Um outro aspecto que demonstra a inconsistência da “teoria dos golpes parlamentares” é a incompreensão que a utilização do parlamento como detonador do golpe. O que fez o locus do golpe ser o congresso nacional é uma questão de oportunidade e conveniência de forma da legalidade aparente para aplicar o golpe. Inclusive do ponto de vista da estrita legalidade o impeachment de Dilma foi uma fraude completa, pois nem sequer havia crime de responsabilidade de Presidente da República.

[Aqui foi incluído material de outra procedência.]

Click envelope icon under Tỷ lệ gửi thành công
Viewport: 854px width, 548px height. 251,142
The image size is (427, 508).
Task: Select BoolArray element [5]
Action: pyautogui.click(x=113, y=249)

Assim, como o PT foi afastado pela direita através de um impeachment fraudulento em congresso comprado, com já foi inclusive comprovada, apresentou-se a versão que foi uma mera manobra parlamentar, apoiada pela mídia que retirou o mandato de Dilma e aplicou o “golpe parlamentar”.

Essa tese, difundida inclusive pelo PT, que argumentou na sua defesa que o impeachment foi uma vingança de Eduardo Cunha, então presidente da Câmara de deputados, é apenas parte das articulações golpistas. Na verdade, a operação golpista foi uma decisão política da direita e dos grandes setores dominantes que resolveram derrubar o governo de centro-esquerda, rompendo com o “pacto democrático” vigente, construído a partir da “Transição democrática”. A engrenagem golpista nem tinha o parlamento como principal articulador, mas foi um espaço para de maneira objetiva proceder a quebra do voto popular.

A imprensa capitalista, as instituições do próprio Estado como o Judiciário e a Policia Federal, os grandes corporações e associações empresárias (como a FIESP), comerciais, indústrias, do agronegócio, com aval do imperialismo colocaram em movimento as engrenagens do Golpe. Evidentemente, que essas articulações necessariamente passou pelo parlamento, pelos partidos da oposição derrotada nas eleições de 2014 (DEM,PSDB) e partidos dentro do governo ( PMDB, entre outros), e sobretudo pelo próprio vice-presidente Michel Temer, que assumiria a presidência como resultado do impeachment. Entretanto, é importante salientar que reduzir essa articulação golpista a um golpe de mão do parlamento é esconder com uma folha de parreira o sentido e os articuladores efetivos do golpe.